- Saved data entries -
-----

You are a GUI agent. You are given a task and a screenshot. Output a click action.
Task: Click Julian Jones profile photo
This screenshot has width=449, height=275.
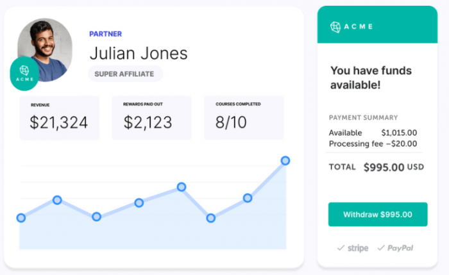click(45, 50)
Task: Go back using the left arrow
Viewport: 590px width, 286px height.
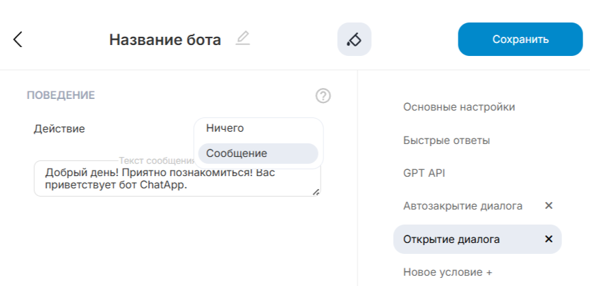Action: pyautogui.click(x=18, y=40)
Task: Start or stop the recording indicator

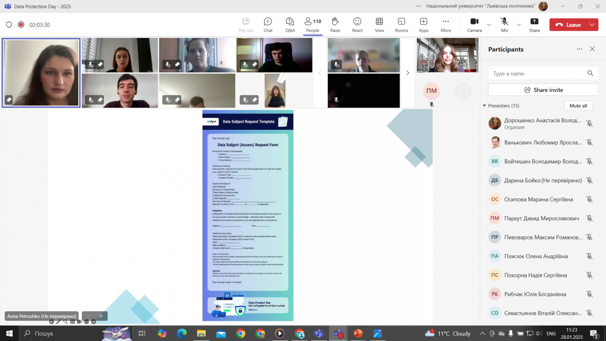Action: 21,25
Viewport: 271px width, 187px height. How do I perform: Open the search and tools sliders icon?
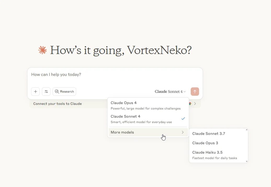pos(46,92)
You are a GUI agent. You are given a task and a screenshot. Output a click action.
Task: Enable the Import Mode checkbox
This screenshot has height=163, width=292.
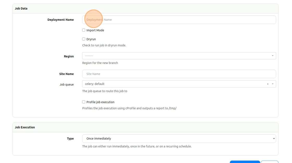pyautogui.click(x=84, y=30)
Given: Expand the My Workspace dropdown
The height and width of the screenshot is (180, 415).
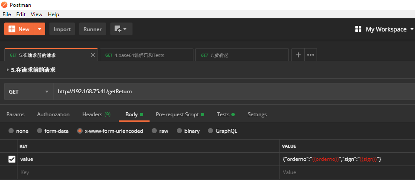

-----

- Action item -
What you write should match the entries exactly, except that the pictures are dropped.

- Solution for this problem -
You are a GUI agent. You are given a task and a screenshot. Output a click action.
Task: Click Julian Jones profile photo
This screenshot has width=449, height=275.
click(45, 50)
Task: Go back using the left arrow
Viewport: 590px width, 286px height.
Action: pyautogui.click(x=18, y=40)
Task: Start or stop the recording indicator

Action: 21,25
Viewport: 271px width, 187px height. How do I perform: Open the search and tools sliders icon?
pos(46,92)
You are a GUI agent. You are given a task and a screenshot. Output a click action.
Task: Enable the Import Mode checkbox
This screenshot has height=163, width=292.
pyautogui.click(x=84, y=30)
Given: Expand the My Workspace dropdown
The height and width of the screenshot is (180, 415).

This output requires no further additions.